+++ Data records
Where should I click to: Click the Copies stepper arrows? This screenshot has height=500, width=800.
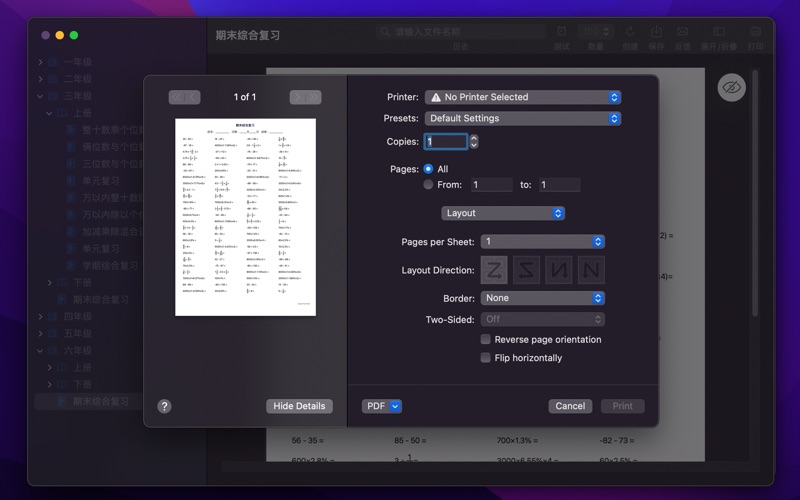click(x=474, y=142)
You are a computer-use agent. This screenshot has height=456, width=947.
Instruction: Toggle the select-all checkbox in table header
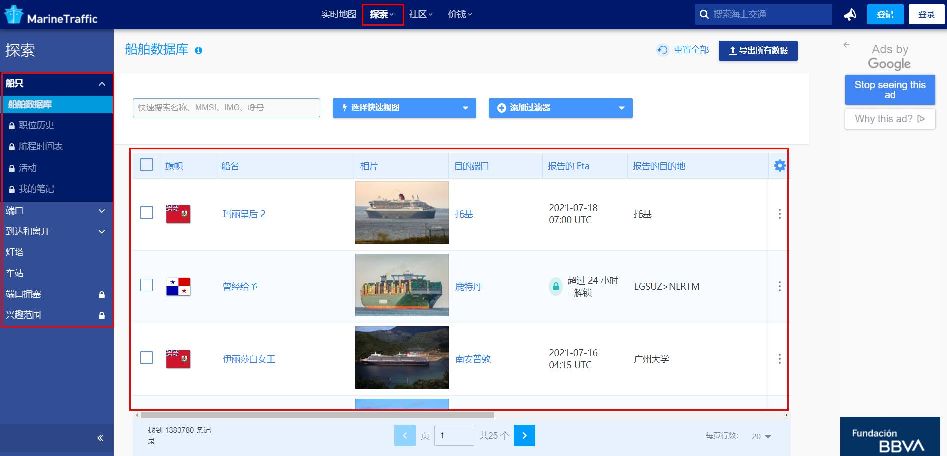[147, 165]
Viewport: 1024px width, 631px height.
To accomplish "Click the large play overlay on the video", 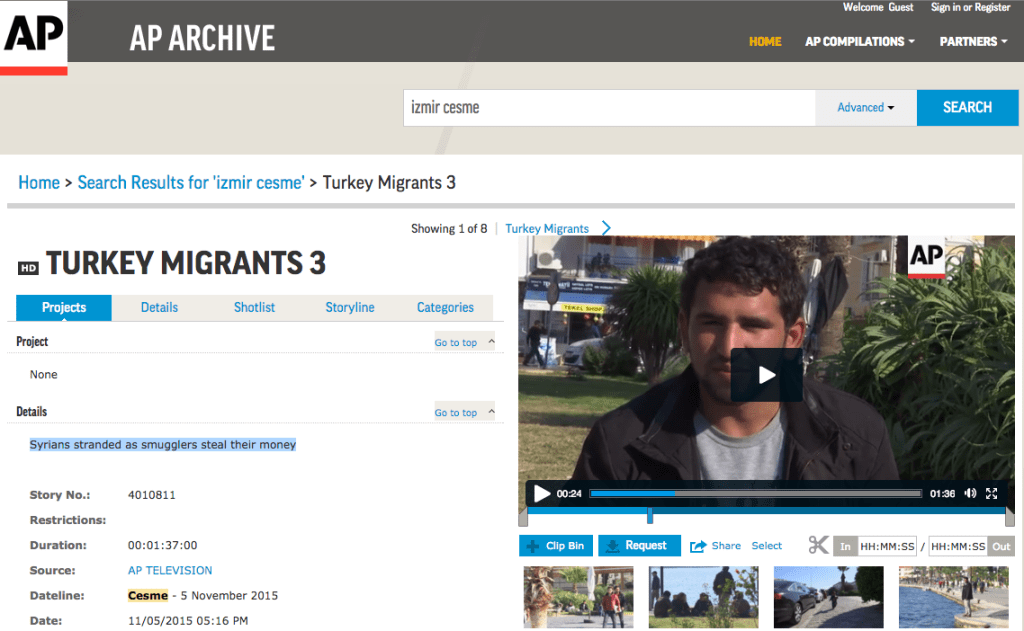I will (766, 375).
++++++
**Problem statement**
What you give back must match the lines from the start of the records through the line that contains "Viewport: 1024px width, 631px height.", exactly, with the pictures left out.

**Task response**
Where should I click to: Click the Copies stepper arrows? This screenshot has height=500, width=800.
click(x=474, y=142)
You are a computer-use agent. This screenshot has height=456, width=947.
Instruction: Toggle the select-all checkbox in table header
[147, 165]
Viewport: 1024px width, 631px height.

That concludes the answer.